App. P. 42.3(a). For the following reasons, we grant the motion.
BACKGROUND
After receiving requests pursuant to the Public Information Act (PIA) for election
records, including voted ballots and cast vote records, Williamson County wished to withhold
the records as confidential pursuant to Section 66.058 of the Texas Election Code for a period of
at least twenty-two months after the relevant election day and requested a ruling from the
Attorney General. See Tex. Elec. Code § 66.058 (addressing preservation period of twenty-two
months after election day of precinct election records); Tex. Gov’t Code § 552.301 (setting forth
procedure for governmental body to request decision from Attorney General when “it wishes to withhold from public disclosure”); see also generally Tex. Gov’t Code §§ 552.001–.353. The
Attorney General ruled that the requested information must be made available for public
inspection, and in response, Williamson County filed suit challenging the Attorney General’s
ruling. See Tex. Gov’t Code § 552.324 (allowing governmental body to seek declaratory relief
from compliance with Attorney General’s decision). In its final judgment, the trial court ruled in
Williamson County’s favor, finding that the records were not subject to disclosure under the PIA
until twenty-two months after the relevant election day. Attorney General Paxton then brought
this appeal.
During the pendency of the appeal, the Legislature amended Section 1.012 of the
Texas Election Code, effective Sept. 1, 2023, to add Subsections (f) and (g):
(f) Beginning on the first day after the date the final canvass of an election is completed, the general custodian of election records shall make available for public inspection election records that are: (1) images of voted ballots, if a county maintains images of voted ballots; or (2) cast vote records.

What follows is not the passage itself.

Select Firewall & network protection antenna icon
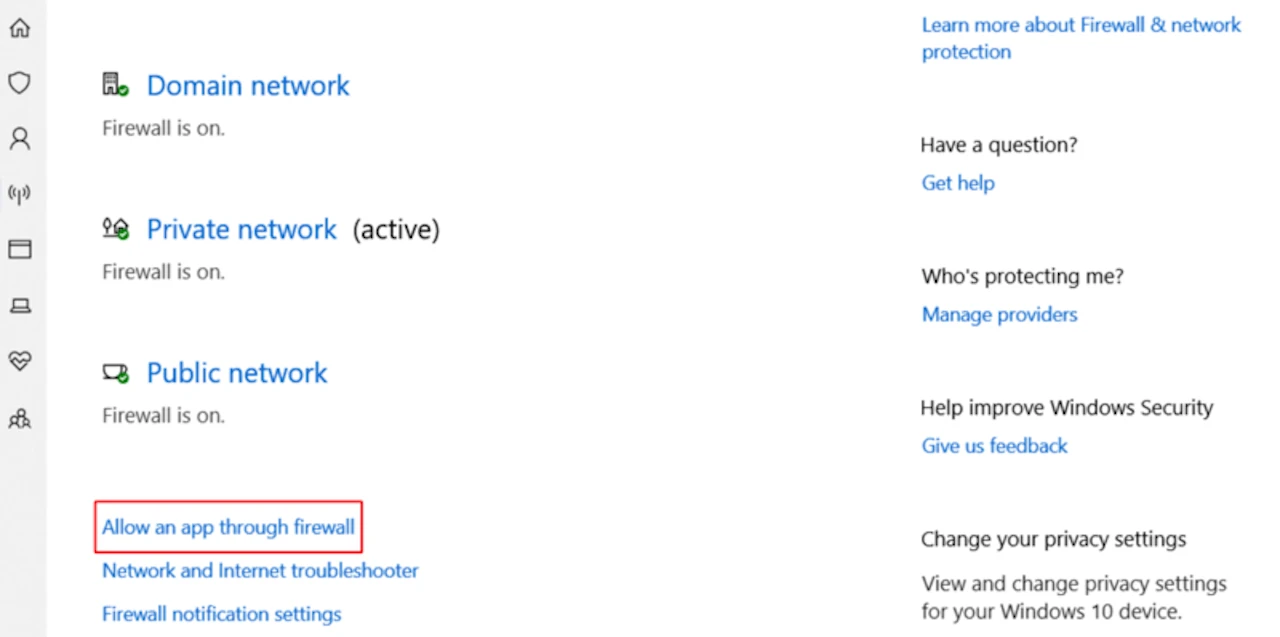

(g) Beginning on the 61st day after election day, the general custodian of election records shall make available for public inspection election records that are original voted ballots.
Tex. Elec. Code § 1.012.
MOTION TO DISMISS
Attorney General Paxton has filed a motion to dismiss based on the mootness
doctrine, which “applies to cases in which a justiciable controversy exists between the parties at
the time the case arose, but the live controversy ceases because of subsequent events.” Matthews
v. Kountze Indep. Sch. Dist., 484 S.W.3d 416, 418 (Tex. 2016) (citing Heckman v. Williamson
County, 369 S.W.3d 137, 162 (Tex. 2012)). The mootness doctrine “prevents courts from
2 rendering advisory opinions, which are outside the jurisdiction conferred by Texas Constitution
article II, section 1.” Id. (citing Valley Baptist Med. Ctr. v. Gonzalez, 33 S.W.3d 821, 822 (Tex.
2000) (per curiam)). In the context of a PIA case, the controversy becomes moot when the
requestor receives the information at issue. See City of Georgetown v. Putnam, 646 S.W.3d 61,
72 (Tex. App.—El Paso 2022, pet. denied) (explaining that “[c]ourts have uniformly held that a
plaintiff’s claims for both injunctive and declaratory relief under the PIA are rendered moot
upon the governmental body’s release of the requested information to the plaintiff” and
collecting cases); Gates v. Texas Dep’t of Fam. & Protective Servs., No. 03-15-00631-CV,
2016 Tex. App. LEXIS 6598, at *13–14 (Tex. App.—Austin June 23, 2016, pet. denied) (mem.
op.) (concluding that claims brought under PIA were moot when governmental body produced
requested information).
Williamson County filed a response to the motion to dismiss. Without taking a
position on the motion, it raised concerns with vacating the underlying final judgment because
two of the four requests for public information that were at issue in the underlying suit remained
open and unfulfilled, potentially exposing Williamson County and its employees to liability
under Section 552.353 of the PIA if the final judgment is vacated. See Tex. Gov’t Code
§ 552.353 (addressing criminal offense of failure to provide access to public information).
Williamson County, however, agrees that as to the other two requests, it received new requests
for the same records from the same requestors and has released those records.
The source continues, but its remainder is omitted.